The Treaty, along with the changes in taxation which it would involve, was explained by Mr. Gladstone in the House of Commons on the 10th of February. His Budget estimates showed a deficit of over £9,000,000, to meet which he not only continued the tea and sugar duties, but levied an Income Tax of 10d. in the pound on incomes over £150 a year, and 7d. on incomes under that amount. One part of his scheme was to abolish the Paper duty, but in this he was thwarted by the House of Lords. The French Treaty compelled him to lower the duty on French spirits and wines, and to abolish duties on manufactures not subject to excise in England. He struck 370 articles out of the Tariff list, and reduced and readjusted those that he retained, which were forty-eight. “The whole of our recent fiscal history,” according to a high authority on financial questions, “is a complete vindication of the policy of remitting and reducing duties, so that nothing should remain on the tariff which did not contribute a substantial sum to the revenue, and in order that it might do so, should bear no duty high enough to preclude its passing into general consumption. By the remissions of 1860 that ideal was nearly attained. As an example of how the remissions worked, I may mention that the imports of French wines increased at once by 127 per cent. on the reduction of the duty.
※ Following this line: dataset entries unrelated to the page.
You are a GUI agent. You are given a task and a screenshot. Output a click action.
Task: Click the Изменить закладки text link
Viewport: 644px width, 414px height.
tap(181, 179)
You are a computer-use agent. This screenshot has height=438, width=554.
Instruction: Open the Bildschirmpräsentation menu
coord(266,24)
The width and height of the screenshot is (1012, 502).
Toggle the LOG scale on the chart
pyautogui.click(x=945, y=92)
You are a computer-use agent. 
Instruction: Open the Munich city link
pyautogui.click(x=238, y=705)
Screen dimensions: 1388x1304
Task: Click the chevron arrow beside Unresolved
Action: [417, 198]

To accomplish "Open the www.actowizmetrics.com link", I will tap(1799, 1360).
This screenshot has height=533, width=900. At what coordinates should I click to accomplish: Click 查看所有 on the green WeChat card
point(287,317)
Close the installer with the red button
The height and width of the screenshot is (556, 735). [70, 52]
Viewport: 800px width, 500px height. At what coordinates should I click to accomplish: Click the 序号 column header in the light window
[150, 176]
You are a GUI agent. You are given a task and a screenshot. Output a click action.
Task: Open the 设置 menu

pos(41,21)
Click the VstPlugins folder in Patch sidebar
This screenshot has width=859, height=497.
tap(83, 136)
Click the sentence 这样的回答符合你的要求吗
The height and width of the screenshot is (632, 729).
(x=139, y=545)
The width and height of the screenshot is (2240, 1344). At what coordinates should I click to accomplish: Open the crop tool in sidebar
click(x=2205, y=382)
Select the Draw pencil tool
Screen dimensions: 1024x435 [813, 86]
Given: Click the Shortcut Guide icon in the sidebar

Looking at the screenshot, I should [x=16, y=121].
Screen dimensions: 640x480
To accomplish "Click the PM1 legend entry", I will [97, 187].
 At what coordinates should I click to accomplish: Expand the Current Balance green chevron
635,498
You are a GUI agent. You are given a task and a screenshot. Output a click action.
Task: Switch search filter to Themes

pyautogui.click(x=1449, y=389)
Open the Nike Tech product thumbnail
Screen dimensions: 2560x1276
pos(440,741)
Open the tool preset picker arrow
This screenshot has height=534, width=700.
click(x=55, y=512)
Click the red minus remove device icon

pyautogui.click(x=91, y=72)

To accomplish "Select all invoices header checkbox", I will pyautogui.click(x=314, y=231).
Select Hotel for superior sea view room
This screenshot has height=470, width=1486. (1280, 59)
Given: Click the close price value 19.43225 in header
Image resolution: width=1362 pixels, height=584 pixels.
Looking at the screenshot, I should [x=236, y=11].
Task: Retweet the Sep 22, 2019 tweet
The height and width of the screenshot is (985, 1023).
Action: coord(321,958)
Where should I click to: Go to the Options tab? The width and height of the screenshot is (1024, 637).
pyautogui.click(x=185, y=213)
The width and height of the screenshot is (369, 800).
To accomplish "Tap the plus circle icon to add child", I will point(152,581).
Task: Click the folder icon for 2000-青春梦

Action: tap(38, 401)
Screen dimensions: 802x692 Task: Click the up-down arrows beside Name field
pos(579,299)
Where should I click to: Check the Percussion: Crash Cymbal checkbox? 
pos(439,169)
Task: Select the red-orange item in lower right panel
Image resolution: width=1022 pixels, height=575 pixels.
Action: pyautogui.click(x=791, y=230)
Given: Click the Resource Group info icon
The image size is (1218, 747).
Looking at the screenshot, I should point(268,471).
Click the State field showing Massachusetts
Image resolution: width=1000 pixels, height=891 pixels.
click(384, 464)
On the whole of the articles on which the customs duties were repealed in 1860 the immediate increase on the import duty was 40½ per cent., although the year 1861 was in some respects a highly unfavourable one in which to judge of the purchasing capacity of the nation.”[60] This brilliant and successful policy, however, was opposed bitterly by the Tories and a few Peelites, like Sir James Graham; and some Whigs, like Lord Clarendon,
[Illustration: THE ROYAL EXCHANGE, MANCHESTER.]
even condemned the policy of the Treaty as unsound.[61] The Queen was not sanguine about the matter, and the Prince Consort saw in the Treaty only a device for giving France the supply of coal and iron which she needed to compete with England in the markets of the world, whereas England surrendered valuable sources of revenue, without any adequate compensation. The strongest point against the Treaty was made by Lord Derby. He complained in the House of Lords that though the arrangement was based on the assumption that there would be peace between France and England, the general policy of the Cabinet, as tested by Mr. Gladstone’s estimates, assumed that war between the two nations was imminent. On a motion in the House of Commons asserting that it was not expedient to diminish sources of revenue or add a penny to the Income Tax, the whole policy of the Treaty and the Budget was challenged, and the opposition to both defeated by a majority of 116. The theoretical objections to commercial treaties generally were overcome by Mr. Gladstone’s argument that by making a small sacrifice of revenue England gained a vast extension of her export trade. But the real difficulty, of course, lay in fixing the limits of the duties under the 13th Article of the Treaty. A Commission was sent to Paris, on which Mr. Cobden agreed to serve, for the purpose of beating down the duties from the thirty per cent. maximum to a minimum of as nearly as possible ten per cent., and it was while this Commission was haggling with the French Commissioners that Cobden found himself thwarted by the secret hostility of the Foreign Office, and embarrassed by the bellicose policy of the Cabinet, which naturally produced ill feeling in France. He resented this action so bitterly, that he could not bring himself to accept from the Government the slightest reward for his services as a negotiator after he had carried out his mission with triumphant success.[62]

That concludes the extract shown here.